研究生: |
邱莉婷 Chiu, Li-Ting |
---|---|
論文名稱: |
適用於複音音樂之HMM音高追蹤器的改良 Improving HMM-based Pitch Trackers for Polyphonic Music |
指導教授: | 張智星 |
口試委員: |
蘇文鈺
李俊仁 |
學位類別: |
碩士 Master |
系所名稱: |
電機資訊學院 - 資訊系統與應用研究所 Institute of Information Systems and Applications |
論文出版年: | 2012 |
畢業學年度: | 100 |
語文別: | 中文 |
論文頁數: | 66 |
中文關鍵詞: | 音高追蹤 、隱藏式馬可夫模型 |
外文關鍵詞: | Pitch Tracking, Hidden Markov Model |
相關次數: | 點閱:3 下載:0 |
分享至: |
查詢本校圖書館目錄 查詢臺灣博碩士論文知識加值系統 勘誤回報 |
本論文提出一個以隱藏式馬可夫模型(Hidden Markov Model, HMM)為基礎的旋律抽取法,針對含有歌唱成分的複音音樂進行歌唱音高抽取,配合不同的方式進行特徵擷取,挑選出更趨穩定的峰值特徵,以提高音高曲線的raw pitch準確性。

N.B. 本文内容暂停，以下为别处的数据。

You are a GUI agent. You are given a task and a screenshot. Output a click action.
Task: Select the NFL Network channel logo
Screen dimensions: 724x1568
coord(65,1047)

首先,我們使用快速傅立葉轉換(Fast Fourier Transform, FFT)將合理的人聲音高頻率範圍切割為數個頻段,將其視為隱藏式馬可夫模型中的不同狀態;同時利用人聲與樂器聲在時域及頻域上的差異,自原始音樂訊號中過濾掉部分背景音樂,再以normalized sub-harmonic summation等不同的方法,對每個音框擷取出強度最為明顯的峰值特徵,將每個狀態訓練出高斯混合模型以計算似然率(Likelihood);最後,配合狀態間的轉移機率(Transposition Probability)與似然率值,以維特比解碼(Viterbi Decoding)得出連續歌唱音高曲線。經實驗分析後,本論文方法的辨識效果較使用單一的峰值抽取法有明顯的提升。
This thesis proposes an audio melody extraction based on hidden Markov model (HMM) to extract the singing pitches from polyphonic music. The goal is to improve the raw pitch accuracy by applying different methods to select more stable peaks.
First, fast Fourier transform is applied to divide a reasonable frequency range of human voice into several frequency bins, and these bins are considered as different states in the HMM. Second, we take advantage of the temporal and spectral variability between human voice and instruments to filter out most of the background instruments from the origin signal. After that, we apply several methods, such as normalized sub-harmonic summation, to select the peaks at each frame as features, and each state is modeled as a GMM. Lastly, Viterbi decoding is performed based on the transition probability between states and state occupation likelihood to find out a continuous singing pitch contour. Experimental result shows that the proposed approach achieves a better performance than the single peak extraction approach.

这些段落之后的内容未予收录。